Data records

· · · · ·

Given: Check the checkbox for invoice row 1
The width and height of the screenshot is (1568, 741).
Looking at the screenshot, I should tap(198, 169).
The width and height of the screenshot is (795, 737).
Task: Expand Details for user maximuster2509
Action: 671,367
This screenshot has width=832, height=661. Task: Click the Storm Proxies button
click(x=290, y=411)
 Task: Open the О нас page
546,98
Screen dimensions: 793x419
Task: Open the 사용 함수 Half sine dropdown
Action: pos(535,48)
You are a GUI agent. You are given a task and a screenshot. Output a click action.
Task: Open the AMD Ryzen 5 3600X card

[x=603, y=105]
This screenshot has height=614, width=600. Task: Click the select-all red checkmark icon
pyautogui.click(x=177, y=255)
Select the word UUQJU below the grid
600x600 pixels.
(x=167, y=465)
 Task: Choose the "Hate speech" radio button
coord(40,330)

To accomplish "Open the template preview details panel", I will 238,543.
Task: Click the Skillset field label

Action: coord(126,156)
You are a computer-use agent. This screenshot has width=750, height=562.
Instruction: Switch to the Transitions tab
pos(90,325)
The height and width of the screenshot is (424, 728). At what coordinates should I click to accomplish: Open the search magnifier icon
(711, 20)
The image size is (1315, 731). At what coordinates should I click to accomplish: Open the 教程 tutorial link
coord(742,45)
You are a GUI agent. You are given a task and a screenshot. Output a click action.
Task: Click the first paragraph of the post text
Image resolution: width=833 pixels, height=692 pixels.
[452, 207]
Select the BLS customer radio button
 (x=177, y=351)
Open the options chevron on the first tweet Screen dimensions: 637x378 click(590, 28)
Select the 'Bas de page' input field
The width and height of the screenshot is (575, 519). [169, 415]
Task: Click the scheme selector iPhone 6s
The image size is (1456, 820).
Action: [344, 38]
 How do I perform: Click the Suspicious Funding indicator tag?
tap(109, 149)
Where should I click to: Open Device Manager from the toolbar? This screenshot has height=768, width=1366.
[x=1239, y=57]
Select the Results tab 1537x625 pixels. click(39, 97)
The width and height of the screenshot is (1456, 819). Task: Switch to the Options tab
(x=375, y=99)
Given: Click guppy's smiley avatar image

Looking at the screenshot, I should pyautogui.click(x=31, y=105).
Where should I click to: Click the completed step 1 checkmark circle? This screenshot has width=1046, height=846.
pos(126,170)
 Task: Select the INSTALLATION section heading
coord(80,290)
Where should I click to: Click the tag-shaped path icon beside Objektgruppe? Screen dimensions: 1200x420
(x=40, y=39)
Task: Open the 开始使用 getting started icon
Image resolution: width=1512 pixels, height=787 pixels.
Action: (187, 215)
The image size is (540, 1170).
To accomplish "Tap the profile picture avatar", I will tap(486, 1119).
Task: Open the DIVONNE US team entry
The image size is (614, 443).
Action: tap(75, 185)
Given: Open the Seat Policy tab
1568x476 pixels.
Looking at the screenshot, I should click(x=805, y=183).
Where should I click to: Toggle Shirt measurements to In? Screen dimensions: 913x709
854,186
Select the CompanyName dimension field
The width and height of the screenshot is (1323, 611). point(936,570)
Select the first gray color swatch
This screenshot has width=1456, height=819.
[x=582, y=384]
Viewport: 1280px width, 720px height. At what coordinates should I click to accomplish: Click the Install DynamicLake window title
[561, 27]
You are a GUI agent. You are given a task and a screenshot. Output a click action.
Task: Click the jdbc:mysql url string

· · · · ·

> [About this task]
Copy range, inclusive: the line holding "Given: Open the Seat Policy tab" to the line holding "Select the first gray color swatch". Reproduce exactly those lines of the records above and no others.

> [Exercise answer]
Given: Open the Seat Policy tab
1568x476 pixels.
Looking at the screenshot, I should click(x=805, y=183).
Where should I click to: Toggle Shirt measurements to In? Screen dimensions: 913x709
854,186
Select the CompanyName dimension field
The width and height of the screenshot is (1323, 611). point(936,570)
Select the first gray color swatch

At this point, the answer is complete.